### Aangeleverde tekst
* * * * * * *

Hertog Willem van Gulik geeft de molen in 1381 in erfpacht aan Johan Mompelier van Overhagen, waarbij "die van Beggebergen anders nergent malen en soelen dan op onse moelen”. Er wordt hier nog eens extra de nadruk gelegd op de molendwang. Even verder staat: "uitgenommen die van Loenen”. De ingezetenen van Loenen behoefden dus niet in Beekbergen te laten malen. In de hertogelijke rekeningen van 1410 - 1433 wordt de molen wel vermeld, doch er zijn steeds geen pachtopbrengsten verantwoord.
Vermoedelijk is de molen na 1433 in particulier bezit gekomen, want in een scheiding van goederen (4 juli 1487) tussen Jacob ten Have ter ene en de gebroeders Albert en Arnt anderzijds wordt de watermolen in het kerspel Beekbergen, in de buurschap Lieren, toegewezen aan Albert en Arnt. Op 27 oktober 1533 verkopen Mechteld ten Have, Ryck van Heerd met diens vrouw Margareta en Derck Jacobsz met diens echtgenote Jutte een watermolen met toebehoren, gelegen in het ambt Apeldoorn in het kerspel Beekbergen, "mitten gemael ind gerechticheijt . . . invoorts mitten gehelen Waeter daertoe gehoerende, boven ind beneden, mit dijck, dam ind medeganck” aan het St. Petersgasthuis te Arnhem. Vandaar komt de naam "Gasthuismolen”, een benaming die tot op heden bewaard is gebleven. Bijna twee jaren later (7 januari 1535) lezen we in een oorspronkelijk stuk, voorzien van de ondertekening en het zegel van hertog Karel van Gelre (1492 -1538), dat deze op genoemde datum de verkoop bekrachtigt van dezelfde molen aan hetzelfde Gasthuis. Maar nu zijn het heel andere personen, namelijk Lutgert ten Have en haar kinderen, die bij de verkoop van de molen betrokken zijn. Een zeer vreemde geschiedenis, waar we hier niet verder op in kunnen gaan. Er staan in het stuk nog een paar dingen, die onze aandacht vragen. De hertog bepaalt, dat niemand anders op hetzelfde water in hetzelfde kerspel waterkorenmolens mag stichten. Verder schenkt hij vergunning aan het Gasthuis om in de nabijheid van de korenmolen een volmolen te leggen, waarop de ingezetenen van Beekbergen hun doeken kunnen laten vollen tegen vastgesteld tarief. Deze volmolen komen we later tegen bij de komst van de papiermakerij in Beekbergen. Op de geschiedenis der Apeldoornse volmolens gaan we straks uitvoerig in.

* * * * * * *

### Wat wordt gevraagd
Zet de tekst over de geschiedenis van de watermolen in Beekbergen alstublieft voort na de laatste zin.

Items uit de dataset
* * * * * * *

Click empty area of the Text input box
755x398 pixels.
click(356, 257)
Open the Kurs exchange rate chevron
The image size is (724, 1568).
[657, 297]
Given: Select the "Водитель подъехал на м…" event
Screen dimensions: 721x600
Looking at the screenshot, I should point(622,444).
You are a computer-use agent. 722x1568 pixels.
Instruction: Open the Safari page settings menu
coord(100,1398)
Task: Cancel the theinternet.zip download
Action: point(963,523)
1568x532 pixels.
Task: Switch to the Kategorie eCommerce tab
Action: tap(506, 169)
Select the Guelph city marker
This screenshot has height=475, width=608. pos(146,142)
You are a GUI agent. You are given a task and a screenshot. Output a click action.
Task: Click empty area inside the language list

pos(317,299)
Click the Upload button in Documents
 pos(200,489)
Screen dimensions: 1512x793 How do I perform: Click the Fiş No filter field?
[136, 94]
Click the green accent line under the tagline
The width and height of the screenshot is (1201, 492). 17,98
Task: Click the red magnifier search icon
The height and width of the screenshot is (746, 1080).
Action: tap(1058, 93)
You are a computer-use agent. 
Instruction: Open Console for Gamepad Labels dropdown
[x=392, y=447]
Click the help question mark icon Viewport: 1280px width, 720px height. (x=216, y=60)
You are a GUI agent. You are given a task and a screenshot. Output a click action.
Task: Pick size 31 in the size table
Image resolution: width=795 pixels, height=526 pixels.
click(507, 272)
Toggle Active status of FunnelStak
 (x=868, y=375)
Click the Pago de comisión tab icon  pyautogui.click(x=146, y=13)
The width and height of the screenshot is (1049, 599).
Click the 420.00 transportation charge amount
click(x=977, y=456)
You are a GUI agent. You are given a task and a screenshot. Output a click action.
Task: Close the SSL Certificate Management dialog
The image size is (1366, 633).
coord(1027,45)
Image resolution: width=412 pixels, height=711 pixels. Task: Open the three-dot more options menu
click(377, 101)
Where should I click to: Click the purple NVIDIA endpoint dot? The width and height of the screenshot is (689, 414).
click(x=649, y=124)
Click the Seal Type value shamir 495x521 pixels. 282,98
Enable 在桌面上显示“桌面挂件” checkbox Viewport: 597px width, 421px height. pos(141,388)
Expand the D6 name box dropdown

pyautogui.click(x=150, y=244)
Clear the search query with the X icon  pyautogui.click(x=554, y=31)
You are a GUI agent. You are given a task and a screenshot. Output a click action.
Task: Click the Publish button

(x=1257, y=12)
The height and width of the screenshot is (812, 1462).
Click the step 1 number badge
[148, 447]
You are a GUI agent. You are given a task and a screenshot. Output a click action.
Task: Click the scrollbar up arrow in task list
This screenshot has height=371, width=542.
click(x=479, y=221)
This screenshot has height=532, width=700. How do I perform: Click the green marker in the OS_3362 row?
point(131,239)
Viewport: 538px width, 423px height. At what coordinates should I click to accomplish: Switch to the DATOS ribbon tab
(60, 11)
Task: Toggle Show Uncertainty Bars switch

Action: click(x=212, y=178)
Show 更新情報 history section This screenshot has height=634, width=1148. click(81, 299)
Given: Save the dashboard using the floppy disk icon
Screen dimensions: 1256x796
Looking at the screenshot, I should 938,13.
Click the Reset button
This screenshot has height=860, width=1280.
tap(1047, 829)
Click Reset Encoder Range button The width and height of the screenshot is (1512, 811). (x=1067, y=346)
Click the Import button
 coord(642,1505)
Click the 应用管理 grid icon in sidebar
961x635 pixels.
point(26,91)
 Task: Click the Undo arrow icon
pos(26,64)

* * * * * * *

### Ruimte voor antwoord
In 1603 loopt het met de molenaar Lubbert Berntz van de Gasthuismolen helemaal niet best af. Hij heeft in een ongeoorloofde verhouding geleefd met de stiefdochter Naele en wordt 6 oktober 1603 door het Hof veroordeeld "om mit den sweerden” (met het zwaard) te worden geëxecuteerd, anderen tot afschrikwekkend voorbeeld.  Een aantal jaren later (1619) ontstaat er een proces tussen jonker Dirk van Essen en de huismeesters van het Gasthuis. Van Essen heeft aan de Rekenkamer verzocht "op de Wenckemer weyer (Winkewijert) in Engelander merck” in het kerspel Beekbergen, een korenmolen te mogen leggen. Het Gasthuis beroept zich op de brief van hertog Karel uit 1535 en krijgt gelijk, een korenmolen mag daar niet gesticht worden. In 1626 verpachten de huismeesters de Gasthuismolen voor 6 jaar aan Cornelis Egberts en diens erfgenamen. De pacht gaat 1 mei 1627 in en bedraagt 250 gulden per jaar. ; Molenaar Egberts moet "d’Inwoonderen van Begbergen int maelen van hair koirn” voor laten gaan boven "andere vrembde offte uijtheijmschen”. Bij een latere (12 januari 1633) verpachting aan Cornelis Egberts blijkt de pacht te zijn verhoogd tot 400 gulden per jaar. Op 27 december 1681 komt de zoon van Cornelis Egberts, Egbert Cornelissen, als pachter op de Gasthuismolen. Weer is de pacht hoger geworden, 460 gulden per jaar. Bovendien moet de nieuwe molenaar nog zes paar hoenders leveren "te weten voor die Huismeesteren, Secretaris en Rentmeester ieder een paer”. De heren waren blijkbaar niet afkerig van een gebraden kippeboutje. Op 2 oktober 1695 mag de molenaar een "nieuwen Vijftienden meulensteen” kopen te Deventer "ter somme van één hondert gulden”.
In 1742 wordt Berend Capel als molenaar genoemd; zijn vrouw Jacobje Jansen Schut vinden we vermeld in 1747.
De mulder Berent Cappel, die holtrigter is van de Lierdermark, en zijn huisvrouw Jacobie Jansze Schut schenken in 1777 een tweetal thans nog aanwezige fraaie koperen kronen aan de kerk van Beekbergen. Capel is nog tot 1779 molenaar, zijn opvolger wordt Derk IJkman, die in 1801 dit beroep eveneens uitoefent.
Vanaf zijn stichting voor 1294 is de Gasthuismolen steeds als waterkorenmolen in werking gebleven. Het valt daarom ten zeerste te betreuren, dat het rad van deze vroegst bekende molen in onze gemeente al omstreeks 1951 buiten werking is gesteld en onherroepelijk zijn ondergang tegemoet gaat. In het voormalige molengebouw is nu een metaalwarenbedrijf gevestigd. Het binnenwerk van de vroegere korenmolen, de twee steenkoppels inbegrepen, was in 1954 nog geheel aanwezig.

De Wenumer Saatmolen (kaart nr. 4)

Misschien moeten we een even somber geluid laten horen over de watermolen te Wenum.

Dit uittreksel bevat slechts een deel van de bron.